As well as the MCU films, I’ve also been watching the X-Men movies (yes, thank you Disney). I have been a fan of these films ever since they came out – I’ve seen all of them before; they even inspired me to read some of the comics… once there was a run that was focussed on an all-female team. It is fair to say, though, that not all X-Men movies are created equal. So here’s my order, based almost entirely on my subjective attitude towards the various characters and their portrayals (and it doesn’t include the Deadpool films because they don’t seem like X-Men movies to me… by which lights the Wolverine films ought also not to be here, but I’m not claiming consistency).
- X-Men 2: while #1 was fine, I enjoyed this far more; I like the Stryker storyline, I like that the characters are already largely established and we can just get on with a storyline. There might be an element of nostalgia in this ranking, but I’m fine with that.
- Logan: I guess it fits here? it sort of feels bad to put a movie like this into the list, because it feels so completely different – on another level really.
- X-Men First Class: it’s not entirely about Michael Fassbender as Magneto, although he is enthralling in this role. Despite what I said about X2, in this instance I did enjoy the ‘getting the team together’ aspect and seriously, mucking around with the Cuban Missile Crisis is just hilarious. Also: Kevin Bacon. What’s not to like about Bacon as a villain?
- X-Men: Days of Future Past: love me a crazy time travel story, and a film that has both Fassbender and McKellen as Magneto is fine by me (he is such a more compelling character than Charles). Wolverine seems to provide a splendid vehicle for the time travel, although the explanation for why his mind is as resilient as his body is … nonexistent. First Class was 60s, now it’s the 70s (and 50 years later); so much scope for fashion and cars and politics. I really like the way the narrative flicks between then and now; it does excellent things for the tension.
- X-Men: The Last Stand. Probably the most controversial of my choices. I really like this film! I like the way it deals with the issue that basically all the films confront: is it necessary to be violent to get the rights you deserve? Also, there’s a fabulous range of mutations here, which is a lot of fun to watch. Hilariously, at the end, after Wolverine has killed Jean Grey and feeling super bummed about it, Jackman’s pose is identical to the pose he strikes at the end of Van Helsing when, as the werewolf, he’s just killed a woman he loves (and he’s shirtless both times, too).
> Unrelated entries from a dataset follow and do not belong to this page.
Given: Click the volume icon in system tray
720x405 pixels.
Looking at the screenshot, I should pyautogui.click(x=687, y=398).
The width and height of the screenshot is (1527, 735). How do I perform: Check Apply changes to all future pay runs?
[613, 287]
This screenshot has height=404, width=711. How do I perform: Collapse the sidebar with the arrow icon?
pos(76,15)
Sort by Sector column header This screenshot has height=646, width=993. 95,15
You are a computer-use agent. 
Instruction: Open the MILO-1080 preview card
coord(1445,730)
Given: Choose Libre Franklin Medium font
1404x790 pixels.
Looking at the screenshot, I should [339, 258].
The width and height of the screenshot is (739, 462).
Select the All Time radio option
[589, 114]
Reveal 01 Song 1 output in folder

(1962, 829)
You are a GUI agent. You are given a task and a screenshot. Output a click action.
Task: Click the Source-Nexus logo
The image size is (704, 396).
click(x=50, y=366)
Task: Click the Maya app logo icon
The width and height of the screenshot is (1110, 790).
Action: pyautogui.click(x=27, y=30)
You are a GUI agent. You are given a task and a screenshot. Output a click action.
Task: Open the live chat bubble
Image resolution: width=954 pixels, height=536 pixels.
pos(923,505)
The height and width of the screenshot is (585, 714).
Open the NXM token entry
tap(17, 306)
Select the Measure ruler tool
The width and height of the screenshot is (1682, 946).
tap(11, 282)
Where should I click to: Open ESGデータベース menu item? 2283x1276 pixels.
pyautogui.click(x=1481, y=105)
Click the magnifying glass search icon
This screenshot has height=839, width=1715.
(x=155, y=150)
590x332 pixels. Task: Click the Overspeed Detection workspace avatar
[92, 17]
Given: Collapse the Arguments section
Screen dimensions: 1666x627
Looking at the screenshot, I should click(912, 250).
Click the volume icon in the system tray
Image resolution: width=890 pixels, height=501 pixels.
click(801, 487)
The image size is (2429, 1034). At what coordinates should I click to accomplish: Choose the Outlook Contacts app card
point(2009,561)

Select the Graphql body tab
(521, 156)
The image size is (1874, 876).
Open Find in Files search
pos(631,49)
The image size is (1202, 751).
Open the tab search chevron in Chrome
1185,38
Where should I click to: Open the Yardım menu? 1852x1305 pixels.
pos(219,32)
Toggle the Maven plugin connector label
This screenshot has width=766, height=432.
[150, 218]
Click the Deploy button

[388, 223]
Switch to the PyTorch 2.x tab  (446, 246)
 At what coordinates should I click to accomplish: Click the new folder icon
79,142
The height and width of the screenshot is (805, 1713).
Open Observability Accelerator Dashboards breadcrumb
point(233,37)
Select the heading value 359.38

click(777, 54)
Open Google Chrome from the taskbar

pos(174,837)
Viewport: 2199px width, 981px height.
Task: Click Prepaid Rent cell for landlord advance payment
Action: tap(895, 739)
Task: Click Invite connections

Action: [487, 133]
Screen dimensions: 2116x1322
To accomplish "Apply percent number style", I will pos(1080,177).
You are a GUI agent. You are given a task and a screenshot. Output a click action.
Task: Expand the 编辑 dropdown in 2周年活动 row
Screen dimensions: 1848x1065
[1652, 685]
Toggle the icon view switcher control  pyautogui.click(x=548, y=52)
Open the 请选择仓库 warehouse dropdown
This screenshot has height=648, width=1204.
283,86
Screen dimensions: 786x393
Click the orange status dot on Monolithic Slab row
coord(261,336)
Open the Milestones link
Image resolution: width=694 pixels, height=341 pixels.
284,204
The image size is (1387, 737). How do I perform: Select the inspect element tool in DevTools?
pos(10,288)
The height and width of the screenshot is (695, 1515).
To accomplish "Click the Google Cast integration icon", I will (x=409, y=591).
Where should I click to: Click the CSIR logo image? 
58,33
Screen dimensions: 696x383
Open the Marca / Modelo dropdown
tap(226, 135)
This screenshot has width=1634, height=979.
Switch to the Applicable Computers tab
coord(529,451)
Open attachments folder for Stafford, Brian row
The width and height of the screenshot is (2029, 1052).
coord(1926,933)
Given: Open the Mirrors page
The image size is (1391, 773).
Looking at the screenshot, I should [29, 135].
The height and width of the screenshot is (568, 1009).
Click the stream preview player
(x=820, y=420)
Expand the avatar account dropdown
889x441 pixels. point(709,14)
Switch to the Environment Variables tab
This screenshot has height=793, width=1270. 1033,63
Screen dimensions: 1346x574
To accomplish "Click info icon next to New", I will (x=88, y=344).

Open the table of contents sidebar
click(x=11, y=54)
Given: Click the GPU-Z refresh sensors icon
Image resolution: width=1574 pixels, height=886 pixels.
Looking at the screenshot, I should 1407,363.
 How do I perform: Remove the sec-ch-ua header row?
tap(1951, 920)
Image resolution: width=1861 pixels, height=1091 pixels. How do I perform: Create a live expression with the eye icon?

- X Men Origins: Wolverine. Apparently Hugh Jackman was way down the list of possible actors to play Wolverine, which… these days is just bizarre. I don’t really get why Wolverine is the character that has been so obsessively followed in the films – I want more Storm, myself – but as origins go this is a pretty good, and horrifying, one.
- X-Men: it’s fine. Rogue’s fine. Magneto’s plan is appropriately appalling. It’s just not the best.
- X-Men Apocalypse: this is a very silly film. I guess it explains how you go from James MacAvoy’s full head of hair to Patrick Stewart’s chrome dome? Yet another explanation for the pyramids! (I pay Stargate more credit, personally; landing pad for spaceship makes much more sense.) A mutant who can supercharge other mutants is … an idea, sure.
- The Wolverine: gosh this film is stupid. Logan is all cut up about Jean – fine. He goes to farewell the Japanese soldier he rescued from the Nagasaki bomb – also fine, I guess? But then family politics and human selfishness happen… and Logan sleeps with a woman so much younger than him it’s just not funny… and things blow up. Meh.
- X-Men: Dark Phoenix: this film just makes me angry. It does exactly the same thing as Last Stand, which makes zero sense for a franchise; and it doesn’t even do it better: it removes even more of Jean’s agency, and the added aliens are just ridiculous (sorry, Jessica Chastain, but you were). The idea that Jean’s control is overridden because of some ~~cosmic force~~ is insulting, and she basically becomes a lampshade, which is infuriating and retrograde. And then she sacrifices herself – after killing Mystique, who is afforded a redemption arc – and Charles says that “she’s free”? and Tuner’s voice over says she’s evolved? Get lost.